Re: Decrease In Performance due to Auto Increase of Partitions in Spark

2015-03-27 Thread Akhil Das
Each RDD is composed of multiple blocks known as partitions, when you apply
transformation over it, then it can grow in size depending on the operation
(as the # objects/references increase) and that is probably the reason why
you are seeing increased number of partitions.

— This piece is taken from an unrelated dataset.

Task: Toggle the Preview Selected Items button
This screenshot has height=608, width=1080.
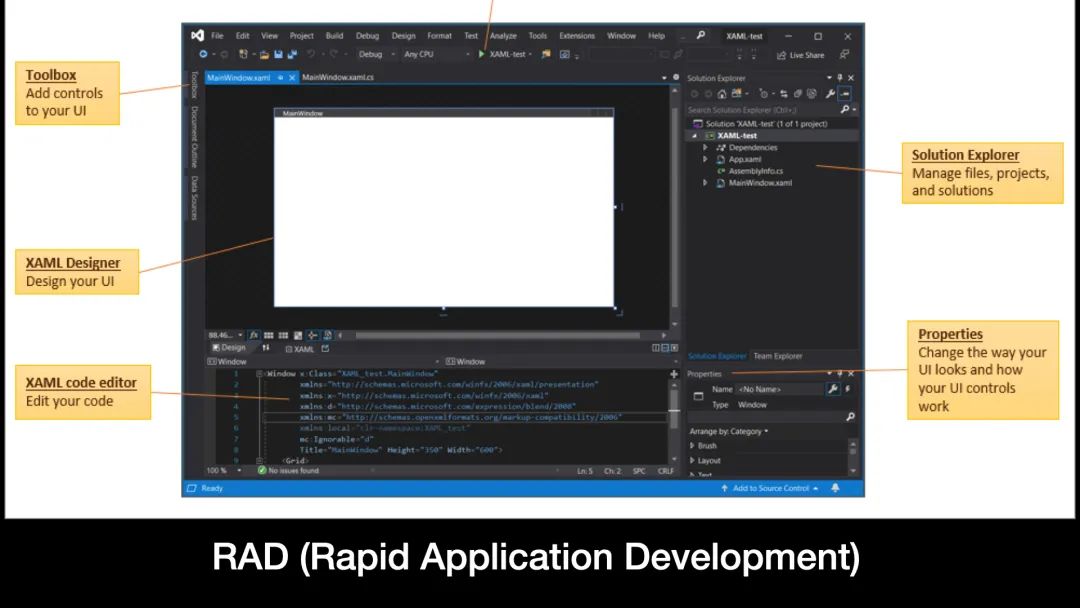Action: pyautogui.click(x=845, y=94)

I don't think increased number of partitions will cause any performance
decrease as it helps to evenly distribute the tasks across machines and per
core. If you don't want more partitions, then you can do a .repartition
over the transformed RDD.

Custom partitioner can improve the performance depending on the usecase
that you are having.

Thanks
Best Regards

On Fri, Mar 27, 2015 at 4:39 PM, sayantini sayantiniba...@gmail.com wrote:

 In our application where we load our historical data in 40 partitioned
 RDDs (no. of available cores X 2) and we have not implemented any custom
 partitioner.

 After applying transformations on these RDDs intermediate RDDs are created
 which have partitions greater than 40 and sometimes partitions are going up
 till 300.

 1. Is Spark intelligent enough to manage the partitions of RDD? Please
 suggest why there is an increase in the no. of partitions?

 2. We suspect that increasing the no. of partitions is causing decrease in
 performance.

 3. If we create a custom Partitioner will it improve our performance?



 Thanks,

 Sayantini